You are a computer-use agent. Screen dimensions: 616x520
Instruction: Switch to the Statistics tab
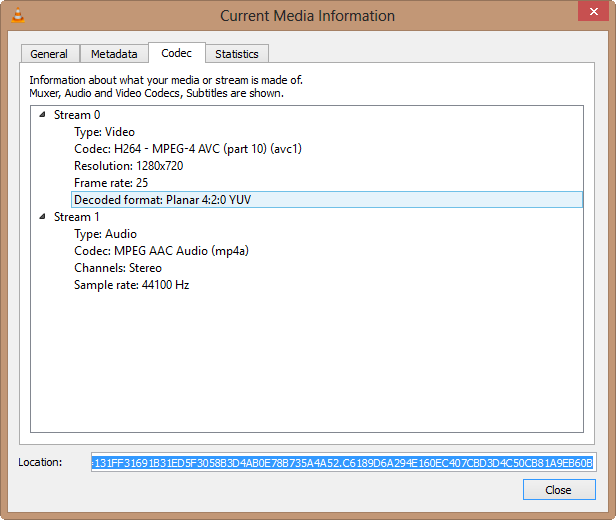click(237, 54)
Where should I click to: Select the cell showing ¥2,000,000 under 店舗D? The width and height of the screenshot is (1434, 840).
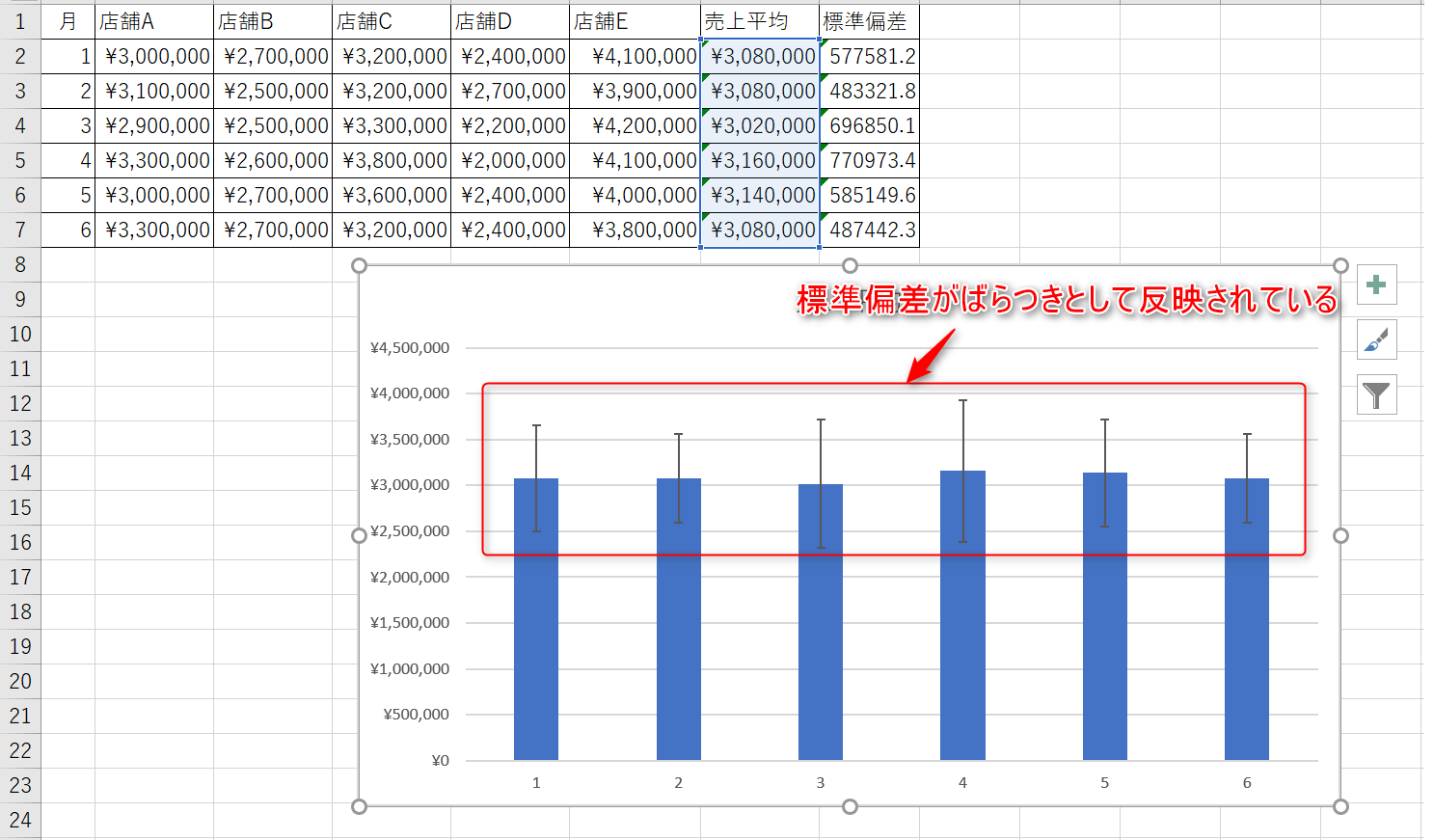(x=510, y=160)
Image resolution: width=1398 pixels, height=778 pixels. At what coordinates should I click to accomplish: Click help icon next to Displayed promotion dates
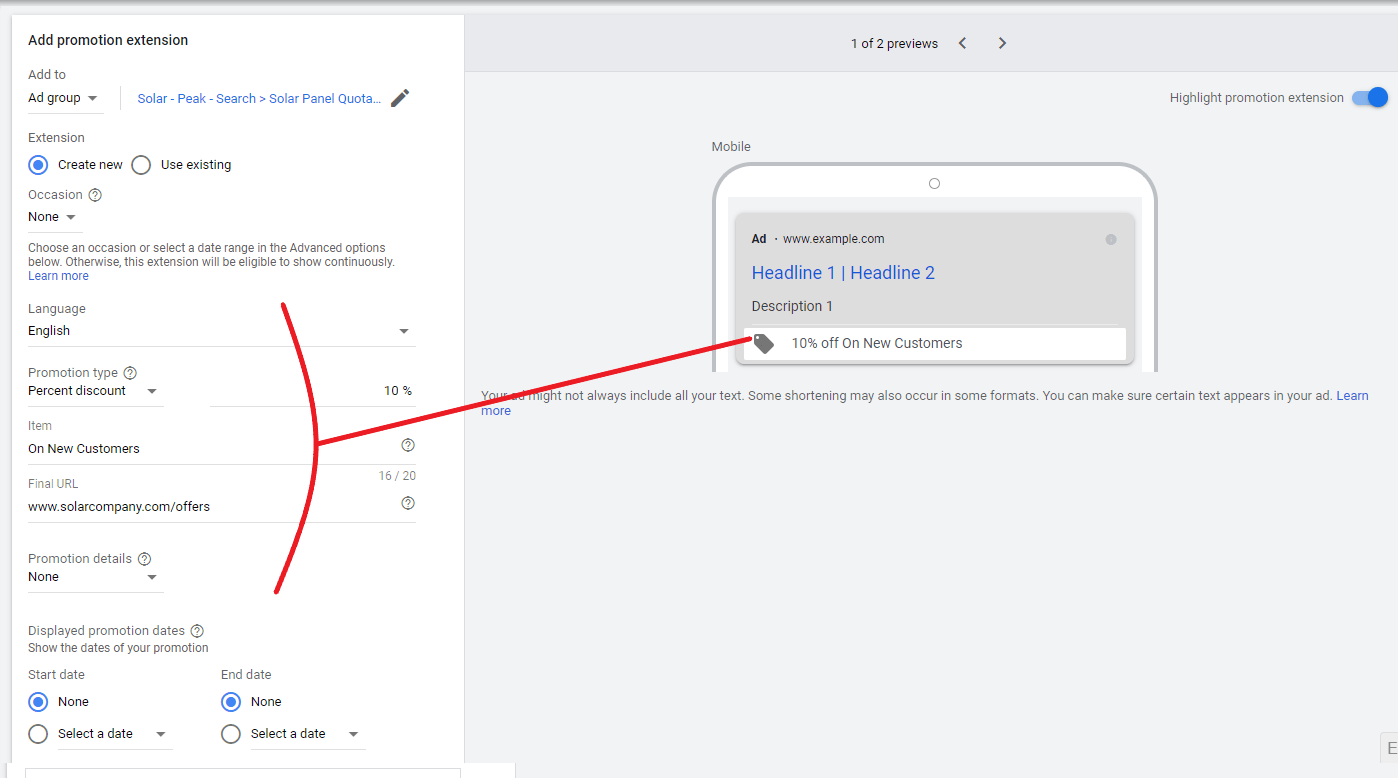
# # # #
### Exercise details
Please change "Statistics" to "Analytics" in the lines above and write them all out again with nothing else altered. Omit the pictures.

### Task result
You are a computer-use agent. Screen dimensions: 616x520
Instruction: Switch to the Analytics tab
click(237, 54)
Where should I click to: Select the cell showing ¥2,000,000 under 店舗D? The width and height of the screenshot is (1434, 840).
(x=510, y=160)
Image resolution: width=1398 pixels, height=778 pixels. At what coordinates should I click to accomplish: Click help icon next to Displayed promotion dates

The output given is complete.